> _Provided records_
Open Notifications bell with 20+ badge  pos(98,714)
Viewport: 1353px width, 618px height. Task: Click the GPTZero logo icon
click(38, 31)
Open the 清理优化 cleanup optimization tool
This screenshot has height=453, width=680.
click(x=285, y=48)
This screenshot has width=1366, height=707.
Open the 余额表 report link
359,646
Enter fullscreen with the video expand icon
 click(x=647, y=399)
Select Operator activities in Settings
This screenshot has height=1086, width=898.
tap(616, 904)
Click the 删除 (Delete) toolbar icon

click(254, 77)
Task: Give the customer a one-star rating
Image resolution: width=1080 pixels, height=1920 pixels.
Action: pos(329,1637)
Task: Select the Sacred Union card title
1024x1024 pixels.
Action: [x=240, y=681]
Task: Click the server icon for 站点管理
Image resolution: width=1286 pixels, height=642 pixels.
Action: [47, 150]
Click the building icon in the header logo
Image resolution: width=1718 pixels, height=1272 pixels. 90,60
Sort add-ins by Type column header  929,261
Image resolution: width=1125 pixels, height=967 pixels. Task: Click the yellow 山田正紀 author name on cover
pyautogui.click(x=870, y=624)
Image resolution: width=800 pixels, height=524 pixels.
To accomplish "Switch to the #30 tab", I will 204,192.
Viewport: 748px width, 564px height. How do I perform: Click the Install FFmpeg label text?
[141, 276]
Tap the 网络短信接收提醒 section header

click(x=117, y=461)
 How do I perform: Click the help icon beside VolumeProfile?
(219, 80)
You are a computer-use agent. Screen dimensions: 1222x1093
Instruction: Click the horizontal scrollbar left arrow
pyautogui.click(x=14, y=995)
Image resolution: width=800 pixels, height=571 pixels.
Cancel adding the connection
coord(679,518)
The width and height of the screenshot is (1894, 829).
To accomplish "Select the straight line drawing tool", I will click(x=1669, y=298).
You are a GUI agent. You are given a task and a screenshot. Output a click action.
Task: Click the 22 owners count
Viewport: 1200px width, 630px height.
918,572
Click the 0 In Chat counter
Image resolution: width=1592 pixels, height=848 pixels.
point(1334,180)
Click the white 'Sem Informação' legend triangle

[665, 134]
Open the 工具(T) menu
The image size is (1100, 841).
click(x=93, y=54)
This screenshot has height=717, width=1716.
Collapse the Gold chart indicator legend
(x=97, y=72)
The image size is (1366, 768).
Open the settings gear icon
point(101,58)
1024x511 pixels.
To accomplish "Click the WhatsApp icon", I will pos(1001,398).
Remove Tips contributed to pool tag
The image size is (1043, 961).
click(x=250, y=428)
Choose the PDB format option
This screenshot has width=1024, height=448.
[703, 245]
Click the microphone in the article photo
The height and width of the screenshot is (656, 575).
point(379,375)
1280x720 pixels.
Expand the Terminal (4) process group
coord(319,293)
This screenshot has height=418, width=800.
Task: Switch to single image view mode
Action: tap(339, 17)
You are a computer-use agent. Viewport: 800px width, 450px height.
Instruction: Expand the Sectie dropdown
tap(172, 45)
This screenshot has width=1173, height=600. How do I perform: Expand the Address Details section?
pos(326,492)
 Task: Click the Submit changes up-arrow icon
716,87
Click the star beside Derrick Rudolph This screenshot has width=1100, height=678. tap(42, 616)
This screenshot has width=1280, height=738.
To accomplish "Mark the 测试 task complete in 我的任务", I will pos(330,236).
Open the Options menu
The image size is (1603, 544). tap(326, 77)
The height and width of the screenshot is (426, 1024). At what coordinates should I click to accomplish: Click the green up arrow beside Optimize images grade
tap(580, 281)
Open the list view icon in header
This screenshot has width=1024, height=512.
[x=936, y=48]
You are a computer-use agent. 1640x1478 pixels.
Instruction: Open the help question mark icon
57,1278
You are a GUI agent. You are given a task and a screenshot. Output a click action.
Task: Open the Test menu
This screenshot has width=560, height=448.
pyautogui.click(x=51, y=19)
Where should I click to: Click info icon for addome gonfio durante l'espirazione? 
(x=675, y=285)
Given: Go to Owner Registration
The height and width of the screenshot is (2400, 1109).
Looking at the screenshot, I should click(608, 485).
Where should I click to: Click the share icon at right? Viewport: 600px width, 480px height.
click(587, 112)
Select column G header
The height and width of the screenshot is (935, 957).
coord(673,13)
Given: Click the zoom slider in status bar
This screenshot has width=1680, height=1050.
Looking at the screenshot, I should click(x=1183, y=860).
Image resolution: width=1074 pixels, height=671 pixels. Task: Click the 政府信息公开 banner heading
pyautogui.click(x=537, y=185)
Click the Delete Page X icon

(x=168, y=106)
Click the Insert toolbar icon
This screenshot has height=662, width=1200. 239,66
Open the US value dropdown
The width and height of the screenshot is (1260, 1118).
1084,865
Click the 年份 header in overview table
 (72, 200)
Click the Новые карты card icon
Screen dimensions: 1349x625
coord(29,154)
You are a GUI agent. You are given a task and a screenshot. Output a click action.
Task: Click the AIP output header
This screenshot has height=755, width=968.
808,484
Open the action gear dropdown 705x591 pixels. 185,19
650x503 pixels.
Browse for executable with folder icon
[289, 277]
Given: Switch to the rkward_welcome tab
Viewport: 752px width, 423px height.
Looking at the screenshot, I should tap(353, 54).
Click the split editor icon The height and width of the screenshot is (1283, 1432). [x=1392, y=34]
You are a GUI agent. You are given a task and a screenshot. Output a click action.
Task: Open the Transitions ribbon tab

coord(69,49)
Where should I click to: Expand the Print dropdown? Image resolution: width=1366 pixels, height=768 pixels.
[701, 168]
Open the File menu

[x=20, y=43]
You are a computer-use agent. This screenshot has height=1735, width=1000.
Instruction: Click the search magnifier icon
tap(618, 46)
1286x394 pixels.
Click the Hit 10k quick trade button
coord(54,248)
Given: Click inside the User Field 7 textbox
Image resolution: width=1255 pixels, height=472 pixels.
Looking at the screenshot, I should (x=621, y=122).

> _Aim of the task_
All of the records above are to be set down again exactly.

> _Result of the exercise_
Open Notifications bell with 20+ badge  pos(98,714)
Viewport: 1353px width, 618px height. Task: Click the GPTZero logo icon
click(38, 31)
Open the 清理优化 cleanup optimization tool
This screenshot has height=453, width=680.
click(x=285, y=48)
This screenshot has width=1366, height=707.
Open the 余额表 report link
359,646
Enter fullscreen with the video expand icon
 click(x=647, y=399)
Select Operator activities in Settings
This screenshot has height=1086, width=898.
tap(616, 904)
Click the 删除 (Delete) toolbar icon

click(254, 77)
Task: Give the customer a one-star rating
Image resolution: width=1080 pixels, height=1920 pixels.
Action: pos(329,1637)
Task: Select the Sacred Union card title
1024x1024 pixels.
Action: [x=240, y=681]
Task: Click the server icon for 站点管理
Image resolution: width=1286 pixels, height=642 pixels.
Action: [47, 150]
Click the building icon in the header logo
Image resolution: width=1718 pixels, height=1272 pixels. 90,60
Sort add-ins by Type column header  929,261
Image resolution: width=1125 pixels, height=967 pixels. Task: Click the yellow 山田正紀 author name on cover
pyautogui.click(x=870, y=624)
Image resolution: width=800 pixels, height=524 pixels.
To accomplish "Switch to the #30 tab", I will 204,192.
Viewport: 748px width, 564px height. How do I perform: Click the Install FFmpeg label text?
[141, 276]
Tap the 网络短信接收提醒 section header

click(x=117, y=461)
 How do I perform: Click the help icon beside VolumeProfile?
(219, 80)
You are a computer-use agent. Screen dimensions: 1222x1093
Instruction: Click the horizontal scrollbar left arrow
pyautogui.click(x=14, y=995)
Image resolution: width=800 pixels, height=571 pixels.
Cancel adding the connection
coord(679,518)
The width and height of the screenshot is (1894, 829).
To accomplish "Select the straight line drawing tool", I will click(x=1669, y=298).
You are a GUI agent. You are given a task and a screenshot. Output a click action.
Task: Click the 22 owners count
Viewport: 1200px width, 630px height.
918,572
Click the 0 In Chat counter
Image resolution: width=1592 pixels, height=848 pixels.
point(1334,180)
Click the white 'Sem Informação' legend triangle

[665, 134]
Open the 工具(T) menu
The image size is (1100, 841).
click(x=93, y=54)
This screenshot has height=717, width=1716.
Collapse the Gold chart indicator legend
(x=97, y=72)
The image size is (1366, 768).
Open the settings gear icon
point(101,58)
1024x511 pixels.
To accomplish "Click the WhatsApp icon", I will pos(1001,398).
Remove Tips contributed to pool tag
The image size is (1043, 961).
click(x=250, y=428)
Choose the PDB format option
This screenshot has width=1024, height=448.
[703, 245]
Click the microphone in the article photo
The height and width of the screenshot is (656, 575).
point(379,375)
1280x720 pixels.
Expand the Terminal (4) process group
coord(319,293)
This screenshot has height=418, width=800.
Task: Switch to single image view mode
Action: tap(339, 17)
You are a computer-use agent. Viewport: 800px width, 450px height.
Instruction: Expand the Sectie dropdown
tap(172, 45)
This screenshot has width=1173, height=600. How do I perform: Expand the Address Details section?
pos(326,492)
 Task: Click the Submit changes up-arrow icon
716,87
Click the star beside Derrick Rudolph This screenshot has width=1100, height=678. tap(42, 616)
This screenshot has width=1280, height=738.
To accomplish "Mark the 测试 task complete in 我的任务", I will pos(330,236).
Open the Options menu
The image size is (1603, 544). tap(326, 77)
The height and width of the screenshot is (426, 1024). At what coordinates should I click to accomplish: Click the green up arrow beside Optimize images grade
tap(580, 281)
Open the list view icon in header
This screenshot has width=1024, height=512.
[x=936, y=48]
You are a computer-use agent. 1640x1478 pixels.
Instruction: Open the help question mark icon
57,1278
You are a GUI agent. You are given a task and a screenshot. Output a click action.
Task: Open the Test menu
This screenshot has width=560, height=448.
pyautogui.click(x=51, y=19)
Where should I click to: Click info icon for addome gonfio durante l'espirazione? 
(x=675, y=285)
Given: Go to Owner Registration
The height and width of the screenshot is (2400, 1109).
Looking at the screenshot, I should click(608, 485).
Where should I click to: Click the share icon at right? Viewport: 600px width, 480px height.
click(587, 112)
Select column G header
The height and width of the screenshot is (935, 957).
coord(673,13)
Given: Click the zoom slider in status bar
This screenshot has width=1680, height=1050.
Looking at the screenshot, I should click(x=1183, y=860).
Image resolution: width=1074 pixels, height=671 pixels. Task: Click the 政府信息公开 banner heading
pyautogui.click(x=537, y=185)
Click the Delete Page X icon

(x=168, y=106)
Click the Insert toolbar icon
This screenshot has height=662, width=1200. 239,66
Open the US value dropdown
The width and height of the screenshot is (1260, 1118).
1084,865
Click the 年份 header in overview table
 (72, 200)
Click the Новые карты card icon
Screen dimensions: 1349x625
coord(29,154)
You are a GUI agent. You are given a task and a screenshot. Output a click action.
Task: Click the AIP output header
This screenshot has height=755, width=968.
808,484
Open the action gear dropdown 705x591 pixels. 185,19
650x503 pixels.
Browse for executable with folder icon
[289, 277]
Given: Switch to the rkward_welcome tab
Viewport: 752px width, 423px height.
Looking at the screenshot, I should tap(353, 54).
Click the split editor icon The height and width of the screenshot is (1283, 1432). [x=1392, y=34]
You are a GUI agent. You are given a task and a screenshot. Output a click action.
Task: Open the Transitions ribbon tab

coord(69,49)
Where should I click to: Expand the Print dropdown? Image resolution: width=1366 pixels, height=768 pixels.
[701, 168]
Open the File menu

[x=20, y=43]
You are a computer-use agent. This screenshot has height=1735, width=1000.
Instruction: Click the search magnifier icon
tap(618, 46)
1286x394 pixels.
Click the Hit 10k quick trade button
coord(54,248)
Given: Click inside the User Field 7 textbox
Image resolution: width=1255 pixels, height=472 pixels.
Looking at the screenshot, I should (x=621, y=122).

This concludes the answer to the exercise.